**Task requirements**.
In the entries below, begin at the line with "Task: Apply Percent style formatting" and stop after the line with "Image resolution: width=765"; output those lines exactly and omit the pictures.

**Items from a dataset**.

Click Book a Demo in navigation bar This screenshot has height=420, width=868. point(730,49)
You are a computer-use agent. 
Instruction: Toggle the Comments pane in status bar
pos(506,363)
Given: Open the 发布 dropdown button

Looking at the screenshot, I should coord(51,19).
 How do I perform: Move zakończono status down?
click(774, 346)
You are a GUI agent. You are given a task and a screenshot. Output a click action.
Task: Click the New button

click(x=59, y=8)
--
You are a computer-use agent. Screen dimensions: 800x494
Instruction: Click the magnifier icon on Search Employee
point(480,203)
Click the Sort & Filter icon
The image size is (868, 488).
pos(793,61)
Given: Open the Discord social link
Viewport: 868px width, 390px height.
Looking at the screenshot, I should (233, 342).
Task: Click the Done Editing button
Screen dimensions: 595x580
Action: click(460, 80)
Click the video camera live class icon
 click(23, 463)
...
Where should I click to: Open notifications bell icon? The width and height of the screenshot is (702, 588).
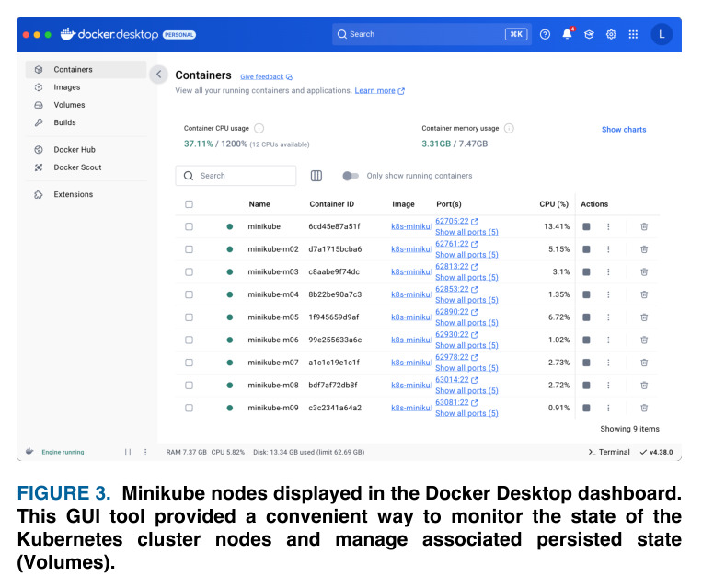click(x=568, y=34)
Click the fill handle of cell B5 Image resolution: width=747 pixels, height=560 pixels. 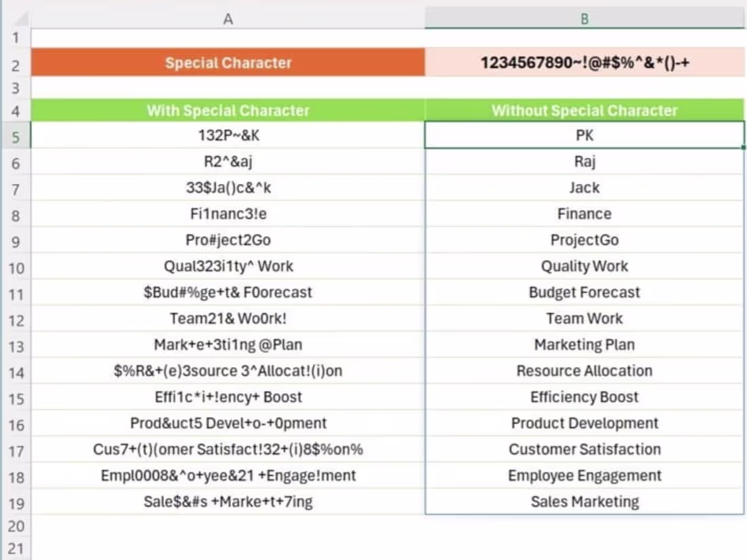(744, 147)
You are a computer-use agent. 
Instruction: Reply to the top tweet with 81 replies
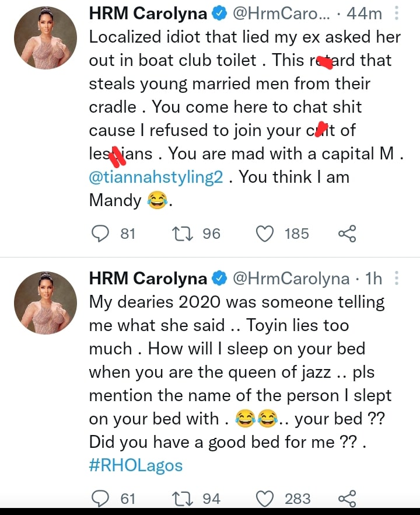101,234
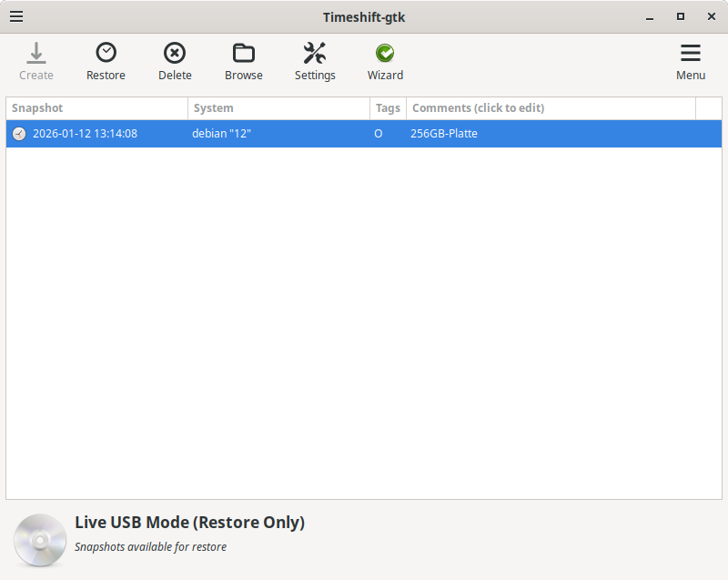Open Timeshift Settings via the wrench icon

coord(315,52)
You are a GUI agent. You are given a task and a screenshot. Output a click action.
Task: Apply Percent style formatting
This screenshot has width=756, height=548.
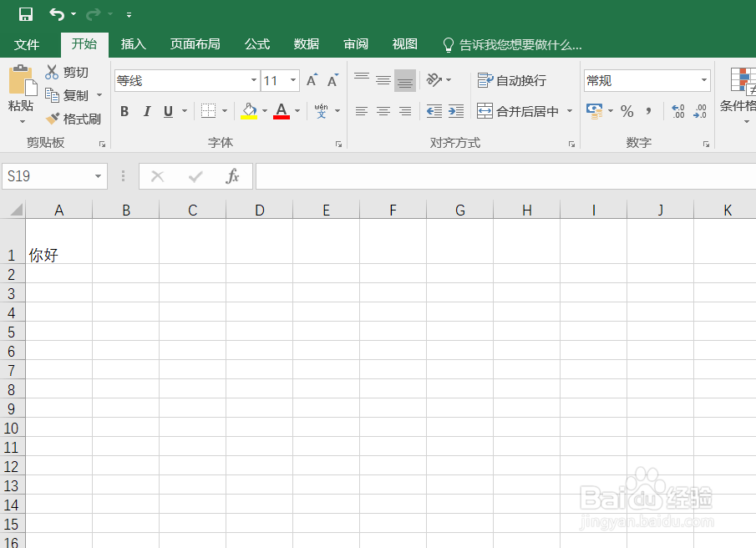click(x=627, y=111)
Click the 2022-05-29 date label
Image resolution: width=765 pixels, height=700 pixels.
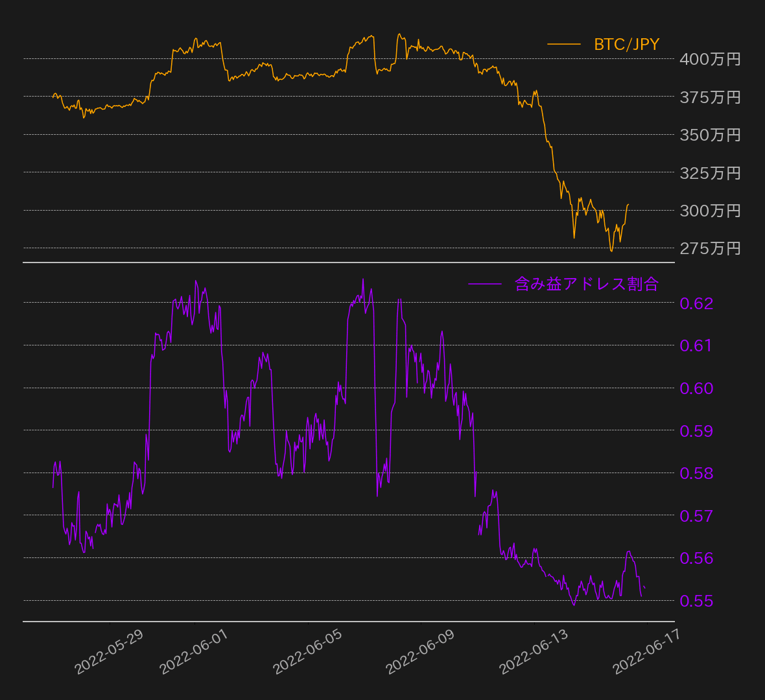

**Task solution**.
Task: Apply Percent style formatting
This screenshot has width=756, height=548.
click(x=627, y=111)
Click the 2022-05-29 date label
Image resolution: width=765 pixels, height=700 pixels.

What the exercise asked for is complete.